How to Maximize Your Online Shopping | ModMoney

Earn Points & Save Money When You Shop Online

This post may contain affiliate links. How many of you are big online shoppers? I have to admit, I will do almost anything to avoid fighting weekend traffic at the mall. My mother will tell you that I've always been this way. She used to beg me to go to the mall with her anytime I needed new clothes. In fact, shopping became a punishment for me. Whenever my sisters misbehaved, they went to time-out. Whenever I misbehaved, I went to the mall. Yes, I was quite the abnormal child. And trust me, I was a pretty good kid, largely influenced by the threat of this cruel and unusual punishment.

Over time, my extreme abhorrence for in-person shopping has evolved into a mild distaste. I still much prefer to shop online. Amazon Prime has made it so easy to ship almost anything in 2 days, and many retail stores are great about free shipping and returns. Y'all, I even have my toiletries shipped to me. Long are the days when I weave through Target and fill my cart with toilet paper, toothpaste, and paper towels to last a year.

Since I do most of my shopping online, I'm always looking for new ways to maximize those purchases. Because holiday shopping is just around the corner, I wanted to share a few tools I use to make sure I'm maximizing every dollar I spend.

Online Shopping Portals

Online shopping portals are one of my best kept secrets (until now). A lot of people don't know about them! These are platforms that incentivize you to shop at participating retailers by offering extra cash, miles, or points. There are several types of portals, and I'll group them into the following:

Let's walk through how this process works. Let's say I watched Jaclyn Hill's latest makeup tutorial, and now I want to make a purchase at Sephora. Instead of going directly to Sephora's website, I would first navigate to one of these portals. Let's use the Southwest Rapid Rewards Mall as an example. I type "Sephora" into the search bar and discover I can earn 4 Rapid Rewards points for every dollar I spend. I click the "Shop Now" button, which directs me to the Sephora website, and I continue making my purchase as usual. If I spend $100 at Sephora, I have earned 400 Rapid Rewards points just by clicking through a shopping portal first!

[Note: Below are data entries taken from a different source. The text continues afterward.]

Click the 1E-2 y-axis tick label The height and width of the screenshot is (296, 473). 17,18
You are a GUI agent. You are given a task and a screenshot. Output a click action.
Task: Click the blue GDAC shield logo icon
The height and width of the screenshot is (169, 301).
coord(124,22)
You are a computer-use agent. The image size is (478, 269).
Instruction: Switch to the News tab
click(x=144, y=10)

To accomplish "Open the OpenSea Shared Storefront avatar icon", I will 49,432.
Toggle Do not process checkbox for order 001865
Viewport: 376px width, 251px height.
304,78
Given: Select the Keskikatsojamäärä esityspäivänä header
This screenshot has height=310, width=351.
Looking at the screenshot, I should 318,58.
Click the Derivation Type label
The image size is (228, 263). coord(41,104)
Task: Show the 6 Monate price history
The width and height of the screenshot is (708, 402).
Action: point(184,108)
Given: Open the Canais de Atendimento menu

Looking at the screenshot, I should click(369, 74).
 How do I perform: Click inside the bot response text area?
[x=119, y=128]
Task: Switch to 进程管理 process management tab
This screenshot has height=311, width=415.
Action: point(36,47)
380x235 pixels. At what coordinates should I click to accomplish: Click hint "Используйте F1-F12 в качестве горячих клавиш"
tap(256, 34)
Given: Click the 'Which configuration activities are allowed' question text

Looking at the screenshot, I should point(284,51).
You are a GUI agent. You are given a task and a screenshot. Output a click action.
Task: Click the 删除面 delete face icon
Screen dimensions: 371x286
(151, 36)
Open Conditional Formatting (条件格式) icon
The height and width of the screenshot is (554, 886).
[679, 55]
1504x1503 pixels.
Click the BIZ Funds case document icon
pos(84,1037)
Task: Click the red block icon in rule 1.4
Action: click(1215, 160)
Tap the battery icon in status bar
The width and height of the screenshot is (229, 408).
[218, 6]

But how do I know that Southwest offers the highest return for Sephora purchases? There are many other shopping portals out there, and it would take a lot of time to click through every single one. That's where Cashback Monitor comes in. This is a platform that compares incentives across every portal. In this case, I search for Sephora and find that the American AAdvantage mall offers 10 miles per dollar, while several other Independent portals offer up to 10% cash back. Both options are more lucrative than the Southwest Rapid Rewards mall.

Many people don't realize that you can use any credit card to make a purchase through a portal. You don't have to book with a Southwest-branded card in order to use the Southwest Rapid Rewards portal (you just need a mileage account). On that same note, you don't need to use a Wells Fargo credit card in order to earn incentives through the Wells Fargo Rewards portal. However, using the same card does make it easier from a customer service perspective if you run into issues. In the example above, I might make the $100 Sephora purchase through the AAdvantage portal with my Chase Sapphire Reserve card. Not only would I earn 1,000 AAdvantage points, but I'd also earn 100 Chase points just by booking through that card (assuming 1x points on all purchases).

Cashback Monitor

Coupon Codes

One of my dearest friends used to work for RetailMeNot, which offers a platform for finding online coupon codes, among other services. For the last few years, anytime I shopped online, I would check whether RetailMeNot suggested any coupon codes for that particular retailer. I would then manually test several codes during the checkout process, hoping that one would work. This saved me a good amount of money on online purchases, but it was often pretty time consuming.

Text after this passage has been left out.